Most of the coastal lands don’t have much if any fall color as the trees are all coniferous. I was heading a good bit inland today so I was hoping to find some more deciduous trees. Leaving town on 299 I climbed near the top of the pass and stopped at a rest area that had a beautiful overlook of the valley and ocean below. I ran into an older couple from Canada who were touring the states. Both of them were photographers themselves, so it was neat to compare notes on how to take certain shots. Soon after they left, another couple from the UK arrived and were just amazed at the amount of open land we have here in America. I know I often forget how lucky we are as a nation to have the amount of preserved land that we do.
Some folks had told me from South Bay Riders that gas is slim on 96, so I filled the bike up in Willow Creek. It was the classic comedy of errors. The first gas station did not take American Express. They only took MasterCard. I had Visa. At the second gas station I couldn’t find my wallet (I keep my AmEx in my jacket). Rifling through three saddle bags later… It’s in my back pocket. Yeah, I’ll take the stupid award on that one.
The first part of the 96 went through the Hoopa Indian Reservation. It was the first time I’d ridden through an Indian reservation, so I didn’t really know what to expect. It was much like the rest of the area. Had I not known, I’d never had guessed. The road reminded me a lot of back east as a lot of the forest was new growth with a lot of underbrush. You could tell that the lack of rain was hard on the foliage here. Most of the trees that should be turning color were pale color at best, fried brown at worst. The road itself started out really technical, but mellowed out into a bunch of turns one could easily see through and ride at a smooth pace. You really felt the wide open spaces here.
I passed a car maybe every 10-15 minutes, only had to pass one car, and never had anyone follow me. With about 20 miles before the last turn, the road was being resurfaced. There were lots of grooves, gravel, and oil to turn a nice day not nice.
I got a tip from a buddy to take Scott Bar Road, which saved me about 30 miles in travel. It started out great, then quickly became goat trail central. Tight turns, narrow roads, it was all that and more. The great thing about this area is that all the roads remind me of something back home, but you have 3-5x the distance to ride. Bliss!

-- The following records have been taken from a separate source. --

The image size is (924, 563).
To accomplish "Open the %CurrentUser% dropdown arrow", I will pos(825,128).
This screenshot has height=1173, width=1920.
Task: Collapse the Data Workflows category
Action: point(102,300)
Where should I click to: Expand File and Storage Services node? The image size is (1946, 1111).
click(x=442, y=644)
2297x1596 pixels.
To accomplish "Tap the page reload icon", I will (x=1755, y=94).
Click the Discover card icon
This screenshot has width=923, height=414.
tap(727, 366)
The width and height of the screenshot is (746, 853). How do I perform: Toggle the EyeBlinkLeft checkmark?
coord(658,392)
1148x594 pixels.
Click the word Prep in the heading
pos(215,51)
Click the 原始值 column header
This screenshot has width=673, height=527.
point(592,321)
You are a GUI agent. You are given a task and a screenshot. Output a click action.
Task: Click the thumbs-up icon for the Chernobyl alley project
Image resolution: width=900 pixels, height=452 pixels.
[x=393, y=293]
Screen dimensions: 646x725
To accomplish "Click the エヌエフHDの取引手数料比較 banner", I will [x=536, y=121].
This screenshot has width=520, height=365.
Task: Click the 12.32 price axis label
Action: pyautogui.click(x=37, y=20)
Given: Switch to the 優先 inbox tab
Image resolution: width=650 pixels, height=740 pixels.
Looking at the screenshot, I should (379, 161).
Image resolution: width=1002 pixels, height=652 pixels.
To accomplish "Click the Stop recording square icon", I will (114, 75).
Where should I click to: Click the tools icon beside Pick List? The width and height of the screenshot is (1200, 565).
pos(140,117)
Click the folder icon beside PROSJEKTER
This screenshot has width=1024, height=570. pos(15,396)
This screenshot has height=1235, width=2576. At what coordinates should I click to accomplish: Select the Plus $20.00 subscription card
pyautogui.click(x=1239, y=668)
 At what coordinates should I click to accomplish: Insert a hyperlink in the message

The days are shorter now than in the summer. The daylight of course is less, but it takes longer to warm up in the morning and as soon as you lose the sun it gets chilly! I hit highway 3 at about 5pm. I’m losing the day, but it’s the part I enjoy most. The setting sun casts interesting shadows and colors all over the landscape. All I can say is that this road rocked. It had the right balance of straights, gentle sweepers, and twisties! It was the perfect end to the day. I pull into Weaverville about a half hour after sunset.
I hit up the local grocery store for dinner as I don’t personally like eating in restaurants alone. It was nice to be asked if I needed help finding things. It’s a place where near everyone knows everyone, but not everyone as I was asked if I was at the town’s bbq fest that morning.
One of the pleasures in riding is that you get to meet new folks, see new places, enjoy full days, and sleep hard.